• 30/11/2022

Intervista Gianfranco Pasquino

 Intervista Gianfranco Pasquino

La Democrazia è in crisi? Attorno a questa domanda si articola  a Bologna e Modena un festival organizzato dalla rivista Pandora  interamente dedicato al tema-domanda e che proseguirà fino al 16 ottobre. Oggi incontriamo Gianfranco Pasquino professore emerito di scienza politica e socio dell’Accademia dei Lincei per aprire con lui un ragionamento che parta della democrazia, passi dai risultati elettorali per concludersi con uno sguardo all’economia della regione Emilia Romagna.

La democrazia è veramente in crisi?

Direi che dobbiamo distinguere, ci sono almeno due tipi di democrazia. Una è la democrazia ideale, quella a cui  tutti o quasi tutti aspiriamo, un’organizzazione in cui le persone hanno rapporti e spazi per un confronto, dove ci si può esprimere liberamente e dove la giustizia sia tale e restituisca equità. Questo tipo di democrazia non è affatto in crisi, è anzi ricercata da molti in tutto il mondo, soprattutto dai dissidenti che finiti in carcere in regimi autoritari chiedono per l’appunto più democrazia.
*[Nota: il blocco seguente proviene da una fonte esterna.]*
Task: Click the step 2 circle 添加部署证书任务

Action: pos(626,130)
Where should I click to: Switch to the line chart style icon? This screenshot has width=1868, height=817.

E la democrazia reale invece?

La democrazia reale presenta problemi, incertezze, ed è in continuo divenire, in cambiamento. Negli ultimi trent’anni però non ci sono state importanti retrocessioni di democrazie. Anche se alcuni paesi hanno serie difficoltà, penso all’Ungheria naturalmente, e anche alla Polonia.

In Italia invece la democrazia come sta?

Non benissimo direi. Ci sono cambi di Governo che rendono la situazione politica vivace, ma abbiamo diversi problemi. Abbiamo partiti organizzati in modo debole, che si reggono su basi fragili e molti non sono nemmeno veri e propri partiti, ma semplice espressione di singole personalità. Manca poi una reale preparazione da parte dei cittadini.

Perché manca preparazione da parte dei cittadini?

Principalmente perché chi dovrebbe insegnare, fare pedagogia, non lo fa. In generale c’è molta paura di discutere, di confrontarsi. Ad esempio a scuola non si vuole  che gli insegnanti parlino di politica, perché i genitori, o la stessa scuola, preferisce soprassedere e questo è gravissimo. In fondo basterebbe partire dalla Costrituzione che è pochissimo conosciuta e troppo spesso citata male.

In Emilia Romagna i risultati elettorali potrebbero cambiare l’assetto economico?

No, direi che l’imprenditoria della Regione è molto ben strutturata ed è capace di rispondere alle sfide in modo competente e perfino fantasioso. A meno di grandi sbagli da parte del Governo, il tessuto economico in regione, e le istituzioni che vi ruotano attorno, come i sindacati, non subiranno grandi cambiamenti. Sono alcuni diritti che invece mi preoccupano di più.

Ad esempio quali?

Il diritto all’aborto, o il diritto all’accoglienza, ad esempio. Giorgia Meloni è circondata da persone che non sono certo favorevoli all’aborto, mentre Matteo Salvini, come è già successo, si farà sentire per portare avanti una chiusura nei confronti dell’accoglienza. E il diritto allo Ius Scholae, che ritengo importante, avrà grandi oppositori.